I have a box in my closet filled with notebooks. Some are from college, some from the early years of my career, some from the first months after my children were born. They are messy, half-finished, full of lists and fragments and sketches I no longer understand. I have not opened most of them in years.
They are, by any practical measure, useless. And I would not give them up for anything.
This is the tension at the heart of memory in the age of AI: we now have tools that can remember everything, organize everything, retrieve anything. And yet the things that matter most to us are often the things we remember imperfectly, selectively, humanly.
The promise of total recall
AI memory tools are getting remarkably good. They can summarize months of conversations, surface patterns in your own thinking, remind you of commitments you made six weeks ago. They can turn a chaotic pile of notes into a structured knowledge base. They can remember the name of the person you met at that conference, the book someone recommended in passing, the idea you had at 2 a.m. that you were sure you would remember in the morning.
This is genuinely useful. The amount of information that slips through the cracks of a busy life is enormous, and most of it slips because our tools for capturing it are clumsy and our tools for retrieving it are worse.
But total recall is not the same as meaningful memory. And the difference matters more than we think.
Memory is not a filing cabinet. It is a garden. Some things are meant to grow. Some are meant to compost. And some are meant to be forgotten entirely.
The weight of keeping everything
There is a psychological cost to never forgetting. When every conversation is logged, every note is searchable, every passing thought is preserved, you lose the natural process by which your mind decides what matters.
Human memory is selective for a reason. We remember the feeling of a conversation more than the words. We remember the turning points, not the transitions. We compress years into a handful of vivid scenes, and those scenes become the story we tell ourselves about who we are.
AI does not compress. It accumulates. And accumulation without curation is not memory — it is hoarding.
Notes as thinking, not recording
The most valuable notes I have ever taken are not the ones that captured information accurately. They are the ones where I was thinking on paper — working something out, arguing with myself, trying to connect two ideas that did not obviously belong together.
These notes are often wrong. They are frequently incomplete. But they are evidence of a mind in motion, and returning to them years later is like finding a conversation with a younger version of myself.
When AI takes notes for you — summarizing meetings, transcribing conversations, extracting action items — it captures the content but loses the thinking. The summary is clean and correct, but it is not yours. It did not come from the effort of deciding what was important enough to write down.

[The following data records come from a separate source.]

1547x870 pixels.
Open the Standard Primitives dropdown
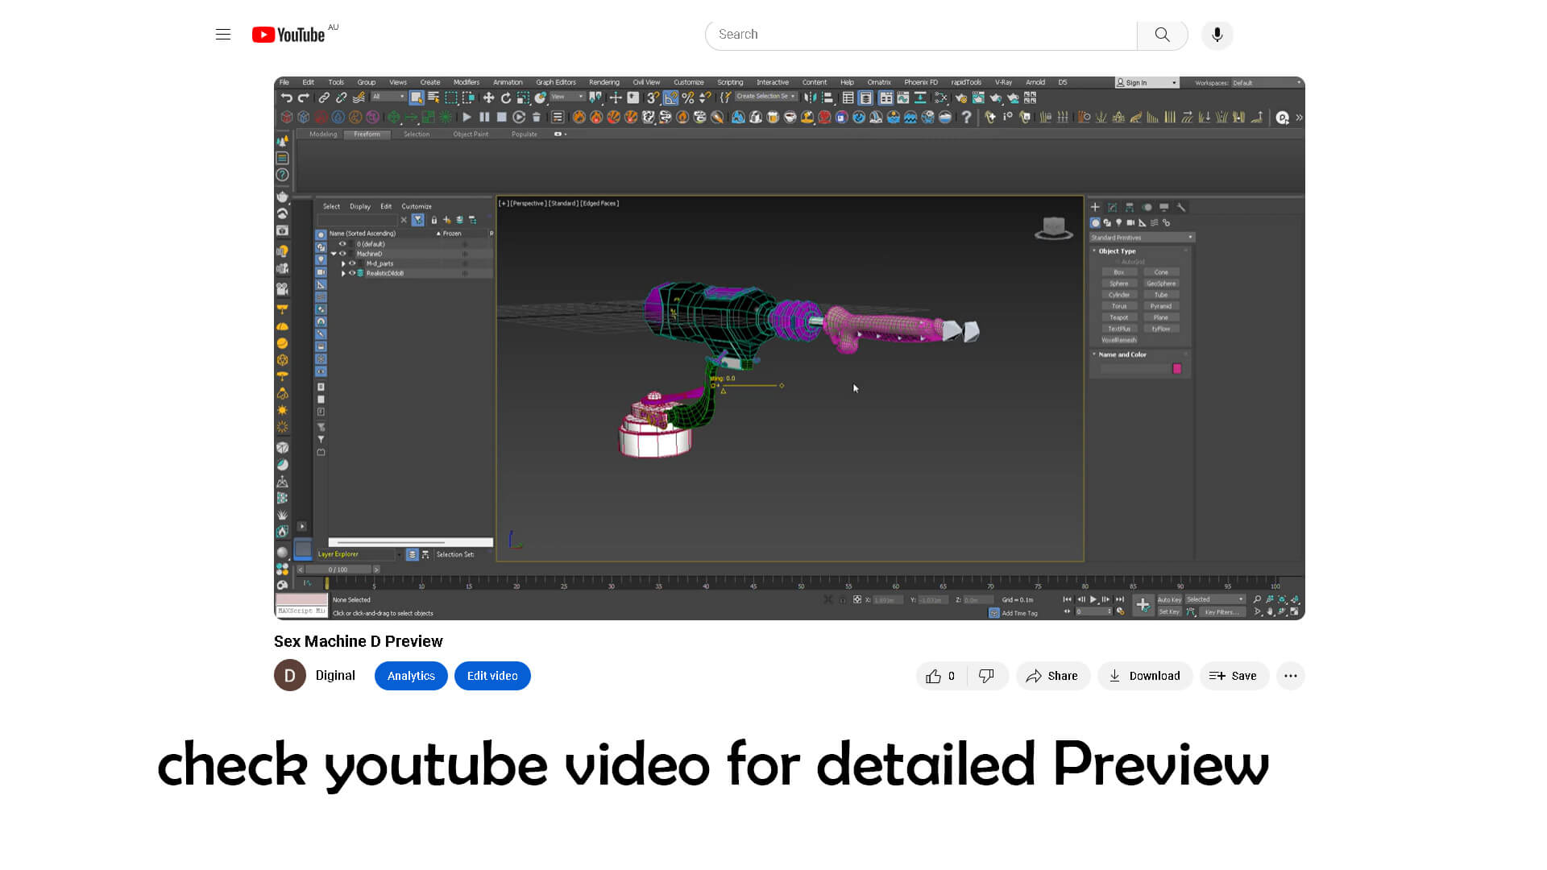click(x=1142, y=238)
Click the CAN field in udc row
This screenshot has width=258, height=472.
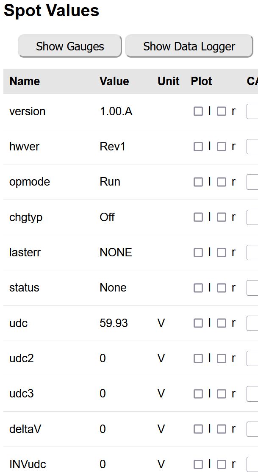click(x=252, y=323)

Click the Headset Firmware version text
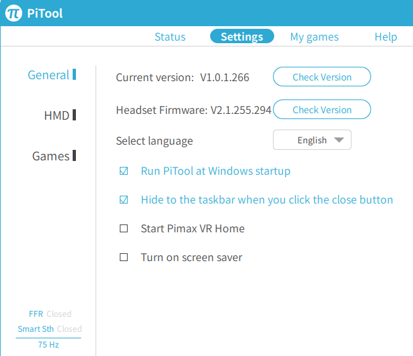click(x=193, y=110)
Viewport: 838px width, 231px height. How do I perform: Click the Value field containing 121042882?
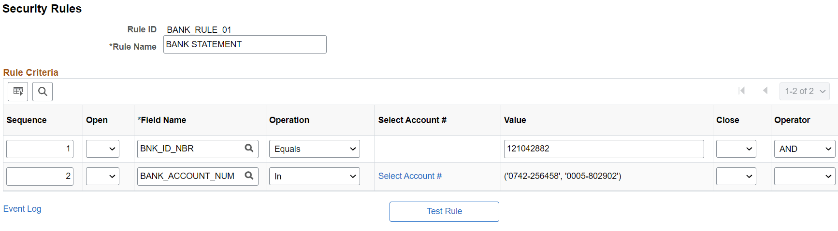click(x=603, y=149)
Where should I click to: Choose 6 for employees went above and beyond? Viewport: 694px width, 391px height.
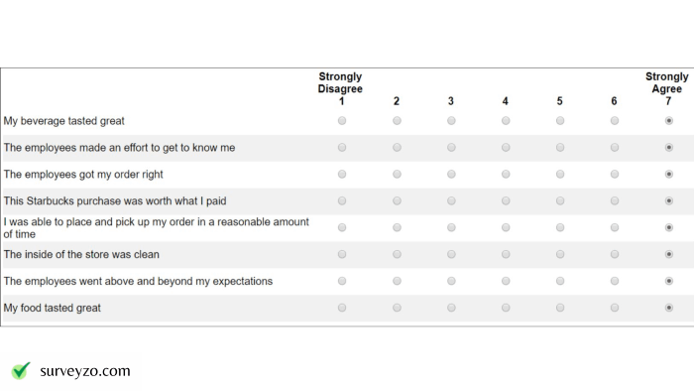615,281
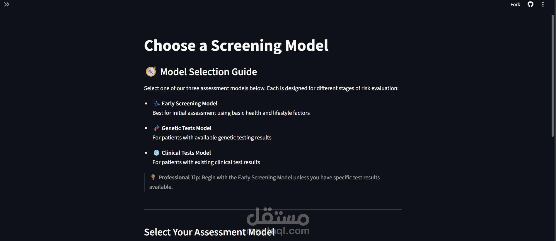556x241 pixels.
Task: Click the Fork button
Action: 515,4
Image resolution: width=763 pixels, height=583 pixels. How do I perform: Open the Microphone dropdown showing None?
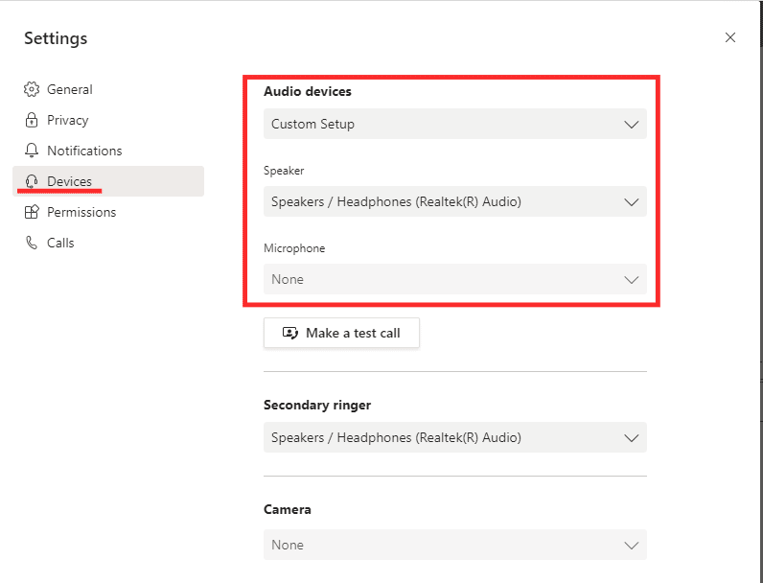(454, 279)
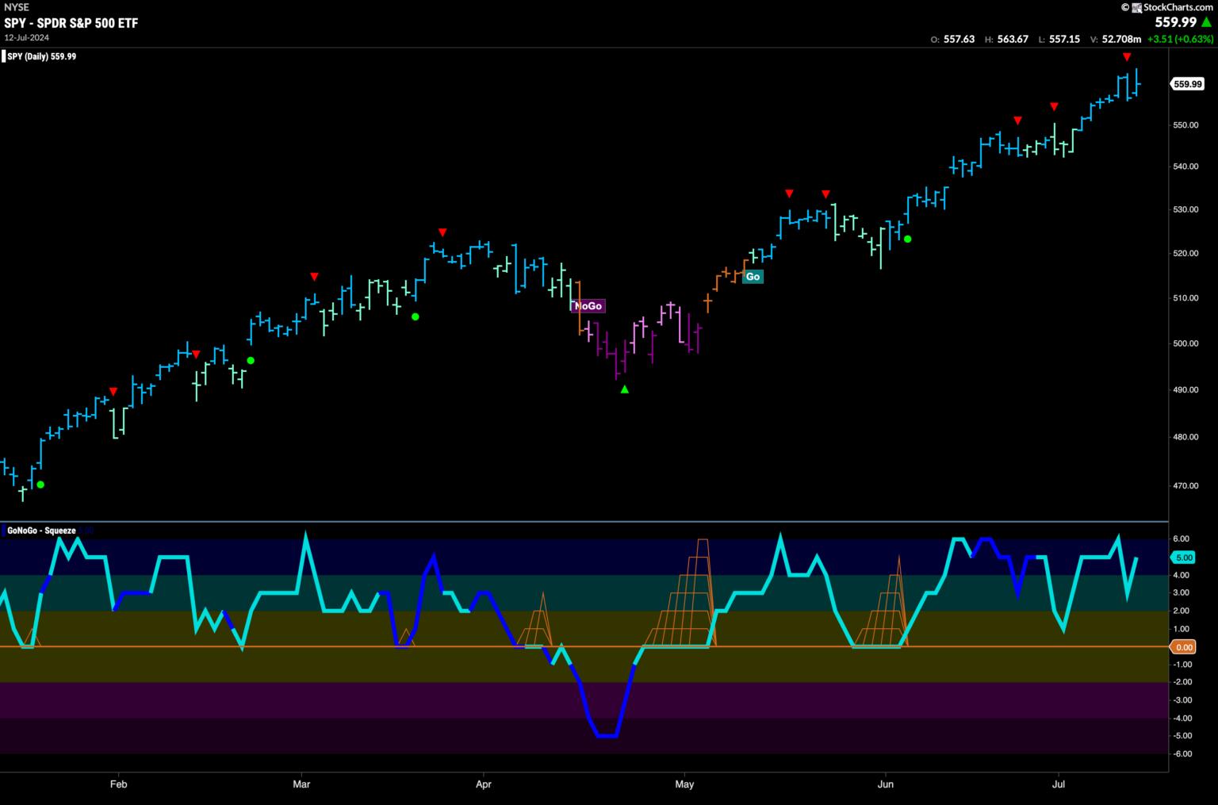Image resolution: width=1218 pixels, height=805 pixels.
Task: Click the red triangle above the July high
Action: (1126, 57)
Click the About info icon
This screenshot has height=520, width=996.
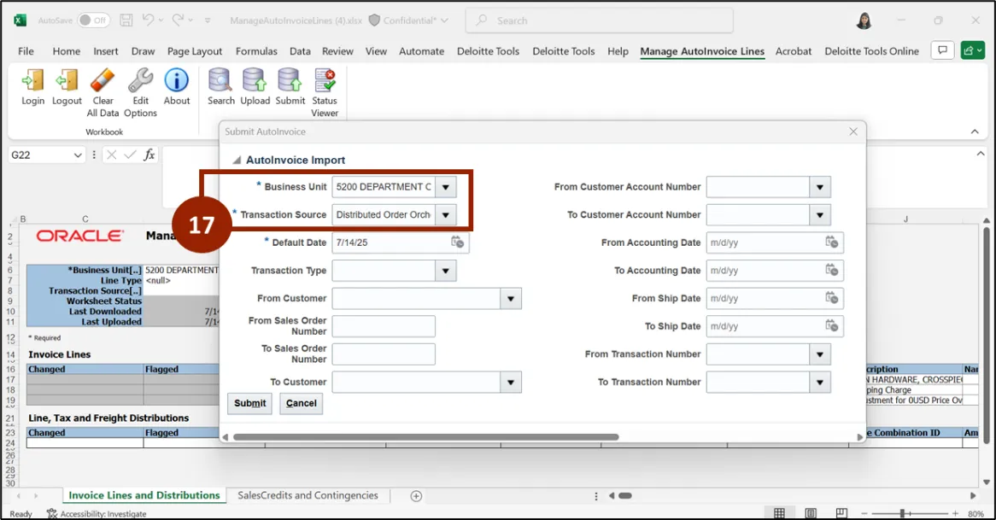pyautogui.click(x=177, y=82)
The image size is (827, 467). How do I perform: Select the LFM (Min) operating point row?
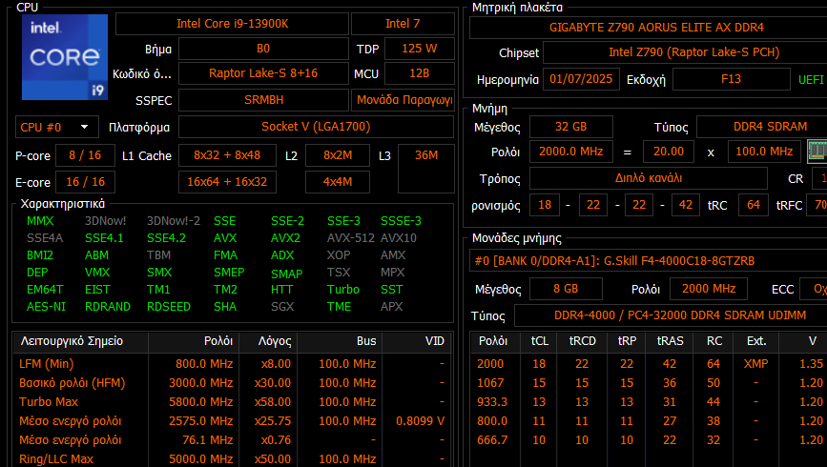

That act of deciding — this matters, this does not — is itself a form of understanding. When you take your own notes, you are not just recording. You are processing. You are choosing. You are making meaning.
A framework for what to keep
Not everything deserves to be remembered. And not everything that is remembered needs to be remembered by a machine. Here is a framework I have found useful:
Let AI remember the operational. Meeting notes, project timelines, reference information, contact details, recurring schedules. These are the things that slip through human memory not because they are unimportant, but because they are numerous. AI is excellent at holding this kind of information reliably and retrieving it quickly.
Keep the personal in your own hands. Journals, reflections, letters to your future self, the messy notes where you are working something out. These are the artifacts of your inner life, and they should bear the marks of your own hand — your handwriting, your word choices, your crossed-out sentences and margin doodles.
Let some things disappear. Not every thought needs to be captured. Not every conversation needs a transcript. The meal you cooked last Tuesday, the small argument that resolved itself, the forgettable Wednesday — these are the things that healthy forgetting takes care of. Trust the process.
Memory and identity
The deepest reason to think carefully about memory is that memory is identity. The story you tell about your past is the story you tell about who you are. If that story is curated entirely by an algorithm — optimized for relevance, stripped of the messy parts, organized into neat categories — it may be efficient, but it will not be yours.
Your memory should have gaps. It should have distortions. It should have the warm glow of nostalgia and the sharp edges of regret. These imperfections are not bugs. They are the texture of a human life, and they are what make your story different from anyone else's.
I still write in paper notebooks. Not for everything — my grocery list lives on my phone, my work notes live in shared docs, my calendar is digital. But the thinking I want to keep, the reflections I want to find in ten years, the letters I write to my children about who they are right now — those go on paper, in my handwriting, imperfect and irreplaceable.
The box in my closet is not a backup system. It is a self-portrait, drawn slowly, over years, in fragments. No AI could have written it for me. And no AI should.